Composability: The framework allows for complex control flows (loops, conditionals) to handle diverse spatial tasks.

3. Key Contributions

pySpatial Framework: A novel zero-shot framework that enables MLLMs to reason explicitly in 3D space by generating and executing visual programs that orchestrate spatial tools (reconstruction, camera manipulation, novel view synthesis).
Explicit 3D Grounding: Unlike previous methods relying on 2D cognitive maps or implicit imagination, pySpatial converts 2D inputs into an explorable 3D point cloud, allowing for geometrically consistent reasoning.
Comprehensive Evaluation:
- Benchmarks: Extensive testing on MINDCUBE (multi-view) and OMNI3D-BENCH (single-view).
- Real-World Application: Deployment on a quadrupedal robot (Unitree Go1) for indoor navigation, demonstrating the transfer of reasoning capabilities to physical agents.
Performance: Demonstrates that explicit 3D reasoning via code generation significantly outperforms both open-weight and proprietary MLLMs, as well as specialized spatial models.

4. Experimental Results

Quantitative Performance

MINDCUBE Benchmark:
- pySpatial achieved an overall accuracy of 58.56%.
- It outperformed the strongest proprietary baseline (GPT-4.1-mini) by 12.94%.
- It surpassed the best open-weight model (DeepSeek-VL2-Small) by 10.94%.
- In the "Among" category (reasoning about an object relative to all others), it achieved 60.54%, while no baseline exceeded 50%.
MINDCUBE-1k:
- Outperformed "Spatial Mental Models" (Yin et al., 2025) by roughly 20%.
- Surpassed VADAR (a prior visual programming approach) by 21.9%, even when VADAR was equipped with the same 3D reconstruction module.
OMNI3D-BENCH (Single-View):
- Achieved a new state-of-the-art with 44.2% total accuracy, outperforming VADAR by 3.8% and GPT-4o.

Qualitative & Real-World Results

Qualitative Analysis: Generated programs successfully handled complex tasks like "What is to the right of the blue bag?" by rotating the camera and synthesizing a novel view, providing visual evidence that grounded the final answer.
Robot Navigation: In a 50 $m^2$ indoor environment, pySpatial successfully generated motion plans for a quadrupedal robot to navigate through doorways and reach a target object.

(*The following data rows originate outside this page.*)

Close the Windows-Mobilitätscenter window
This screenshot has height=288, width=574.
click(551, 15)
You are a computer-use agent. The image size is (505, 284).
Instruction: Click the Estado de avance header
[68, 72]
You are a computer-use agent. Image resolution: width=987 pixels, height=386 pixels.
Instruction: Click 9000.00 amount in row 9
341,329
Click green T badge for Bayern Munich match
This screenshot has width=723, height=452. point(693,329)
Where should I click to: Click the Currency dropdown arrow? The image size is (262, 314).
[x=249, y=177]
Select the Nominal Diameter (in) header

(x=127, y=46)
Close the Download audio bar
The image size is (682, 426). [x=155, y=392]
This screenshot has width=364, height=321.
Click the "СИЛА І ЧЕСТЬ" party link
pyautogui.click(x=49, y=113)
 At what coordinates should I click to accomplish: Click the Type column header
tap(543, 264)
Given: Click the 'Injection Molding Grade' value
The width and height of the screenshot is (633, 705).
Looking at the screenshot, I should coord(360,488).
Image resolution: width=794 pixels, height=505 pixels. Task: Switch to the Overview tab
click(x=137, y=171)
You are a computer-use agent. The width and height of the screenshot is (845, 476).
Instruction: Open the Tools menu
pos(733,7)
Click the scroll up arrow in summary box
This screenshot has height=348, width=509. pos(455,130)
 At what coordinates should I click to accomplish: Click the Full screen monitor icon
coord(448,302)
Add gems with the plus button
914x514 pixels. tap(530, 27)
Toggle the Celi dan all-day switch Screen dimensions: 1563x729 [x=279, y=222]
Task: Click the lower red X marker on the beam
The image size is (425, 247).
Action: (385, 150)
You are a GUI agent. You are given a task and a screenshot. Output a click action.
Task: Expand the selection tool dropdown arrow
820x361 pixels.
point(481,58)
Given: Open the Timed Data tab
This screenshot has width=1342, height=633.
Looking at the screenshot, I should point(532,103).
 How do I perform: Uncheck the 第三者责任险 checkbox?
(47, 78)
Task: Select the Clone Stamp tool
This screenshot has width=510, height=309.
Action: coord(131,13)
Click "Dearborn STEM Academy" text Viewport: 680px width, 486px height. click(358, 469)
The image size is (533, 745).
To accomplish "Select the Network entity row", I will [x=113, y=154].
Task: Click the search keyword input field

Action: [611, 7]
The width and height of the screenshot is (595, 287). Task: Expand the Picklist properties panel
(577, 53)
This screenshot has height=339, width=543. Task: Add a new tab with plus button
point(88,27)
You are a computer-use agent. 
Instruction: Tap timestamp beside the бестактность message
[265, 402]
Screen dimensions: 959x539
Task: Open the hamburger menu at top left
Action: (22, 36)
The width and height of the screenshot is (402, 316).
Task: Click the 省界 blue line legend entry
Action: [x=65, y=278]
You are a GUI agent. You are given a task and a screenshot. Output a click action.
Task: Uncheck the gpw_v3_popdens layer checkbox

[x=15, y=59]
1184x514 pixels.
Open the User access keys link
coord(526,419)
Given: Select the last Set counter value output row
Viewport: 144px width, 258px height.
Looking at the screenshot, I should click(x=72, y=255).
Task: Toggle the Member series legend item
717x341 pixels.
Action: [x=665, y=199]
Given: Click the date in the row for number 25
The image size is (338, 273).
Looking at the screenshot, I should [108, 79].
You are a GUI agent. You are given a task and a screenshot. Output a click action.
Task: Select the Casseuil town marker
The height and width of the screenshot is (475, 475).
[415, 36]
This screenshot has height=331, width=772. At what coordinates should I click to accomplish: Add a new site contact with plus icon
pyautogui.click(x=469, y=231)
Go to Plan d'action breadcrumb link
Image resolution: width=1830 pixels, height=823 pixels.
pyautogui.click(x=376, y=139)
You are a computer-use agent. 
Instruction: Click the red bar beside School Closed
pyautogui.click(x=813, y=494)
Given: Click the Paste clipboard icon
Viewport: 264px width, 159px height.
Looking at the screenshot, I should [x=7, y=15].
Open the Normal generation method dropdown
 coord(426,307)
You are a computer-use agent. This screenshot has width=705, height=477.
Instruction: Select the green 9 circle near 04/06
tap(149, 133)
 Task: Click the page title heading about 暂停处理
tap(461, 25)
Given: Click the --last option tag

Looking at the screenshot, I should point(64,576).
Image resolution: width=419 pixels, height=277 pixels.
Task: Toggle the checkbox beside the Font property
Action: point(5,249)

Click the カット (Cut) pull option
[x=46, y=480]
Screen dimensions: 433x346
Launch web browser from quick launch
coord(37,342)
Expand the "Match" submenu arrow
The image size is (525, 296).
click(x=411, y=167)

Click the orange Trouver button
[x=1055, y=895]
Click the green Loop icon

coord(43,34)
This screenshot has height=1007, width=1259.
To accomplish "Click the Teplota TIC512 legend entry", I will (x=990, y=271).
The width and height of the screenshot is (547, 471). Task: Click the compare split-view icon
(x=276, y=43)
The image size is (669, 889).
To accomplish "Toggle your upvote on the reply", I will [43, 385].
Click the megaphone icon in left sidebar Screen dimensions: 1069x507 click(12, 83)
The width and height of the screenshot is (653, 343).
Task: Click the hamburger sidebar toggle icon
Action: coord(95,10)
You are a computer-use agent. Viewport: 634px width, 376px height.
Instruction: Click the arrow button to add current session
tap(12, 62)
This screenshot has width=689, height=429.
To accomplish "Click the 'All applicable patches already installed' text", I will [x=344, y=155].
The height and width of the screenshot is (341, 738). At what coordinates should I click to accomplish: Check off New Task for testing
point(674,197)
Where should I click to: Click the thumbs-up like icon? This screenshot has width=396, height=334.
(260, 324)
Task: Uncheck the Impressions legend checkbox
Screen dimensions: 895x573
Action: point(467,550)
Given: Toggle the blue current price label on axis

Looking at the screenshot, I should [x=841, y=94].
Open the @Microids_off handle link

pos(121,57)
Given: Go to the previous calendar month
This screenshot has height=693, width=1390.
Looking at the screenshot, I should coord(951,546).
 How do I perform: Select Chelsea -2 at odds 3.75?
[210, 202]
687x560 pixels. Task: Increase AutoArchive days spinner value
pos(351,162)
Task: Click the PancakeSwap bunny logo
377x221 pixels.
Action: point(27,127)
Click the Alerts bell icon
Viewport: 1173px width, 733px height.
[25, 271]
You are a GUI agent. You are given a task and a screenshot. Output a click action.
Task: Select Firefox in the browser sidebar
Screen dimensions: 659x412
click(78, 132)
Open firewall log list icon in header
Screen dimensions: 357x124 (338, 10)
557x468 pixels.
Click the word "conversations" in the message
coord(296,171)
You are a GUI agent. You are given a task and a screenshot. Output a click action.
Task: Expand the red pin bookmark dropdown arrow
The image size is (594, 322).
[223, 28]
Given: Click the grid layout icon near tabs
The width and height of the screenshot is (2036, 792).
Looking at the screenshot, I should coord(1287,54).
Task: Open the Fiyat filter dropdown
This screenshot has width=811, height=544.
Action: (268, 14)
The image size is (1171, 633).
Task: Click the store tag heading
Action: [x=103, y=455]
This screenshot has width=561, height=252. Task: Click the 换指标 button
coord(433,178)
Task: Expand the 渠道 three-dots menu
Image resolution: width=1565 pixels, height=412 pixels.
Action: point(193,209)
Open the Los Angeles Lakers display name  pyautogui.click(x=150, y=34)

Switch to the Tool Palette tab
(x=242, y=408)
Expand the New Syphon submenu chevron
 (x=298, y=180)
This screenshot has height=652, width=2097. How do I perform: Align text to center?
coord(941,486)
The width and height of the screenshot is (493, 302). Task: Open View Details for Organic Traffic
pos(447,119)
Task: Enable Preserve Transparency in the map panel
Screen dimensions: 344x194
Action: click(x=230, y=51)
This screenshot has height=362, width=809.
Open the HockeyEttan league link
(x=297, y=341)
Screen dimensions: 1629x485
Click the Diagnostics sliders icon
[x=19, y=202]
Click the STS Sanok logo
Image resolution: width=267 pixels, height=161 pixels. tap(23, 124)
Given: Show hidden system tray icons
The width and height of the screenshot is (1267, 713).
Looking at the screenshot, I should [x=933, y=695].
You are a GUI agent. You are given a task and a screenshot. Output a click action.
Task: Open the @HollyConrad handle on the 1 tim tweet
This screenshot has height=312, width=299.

In contrast, the GPT-4.1 baseline failed due to incorrect direction estimation and collision-prone trajectories.

Failure Analysis

Error analysis on MINDCUBE showed that only 6% of failures were due to incorrect program generation.
20% of errors stemmed from the final reasoning step (MLLM misinterpreting the visual clue).
13% were due to limitations in the 3D reconstruction model (e.g., poor point cloud quality).
This indicates the framework's pipeline is robust, and future gains can be achieved by improving reconstruction and reasoning models.

5. Significance and Impact

Paradigm Shift: pySpatial moves the field from "implicit imagination" to "explicit geometric reasoning." It proves that MLLMs do not need to be fine-tuned on massive 3D datasets to reason spatially; they only need the ability to call tools that construct 3D representations.
Generalizability: The framework works across different MLLMs (GPT-4o, GPT-4.1, Qwen, etc.) and different 3D reconstruction backbones (VGGT, CUT3R, Pi3), suggesting the approach is model-agnostic.
Practical Utility: The successful deployment on a physical robot demonstrates that this approach is not just a benchmark trick but a viable solution for embodied AI, robotics, and augmented reality where precise spatial understanding is critical for safety and navigation.
Efficiency: The framework is efficient, averaging 7.45 seconds per query on a single GPU, making it suitable for real-time or near-real-time applications.

In conclusion, pySpatial establishes a new standard for 3D spatial reasoning by leveraging visual programming to bridge the gap between 2D visual inputs and 3D geometric understanding, achieving state-of-the-art results without the need for expensive fine-tuning.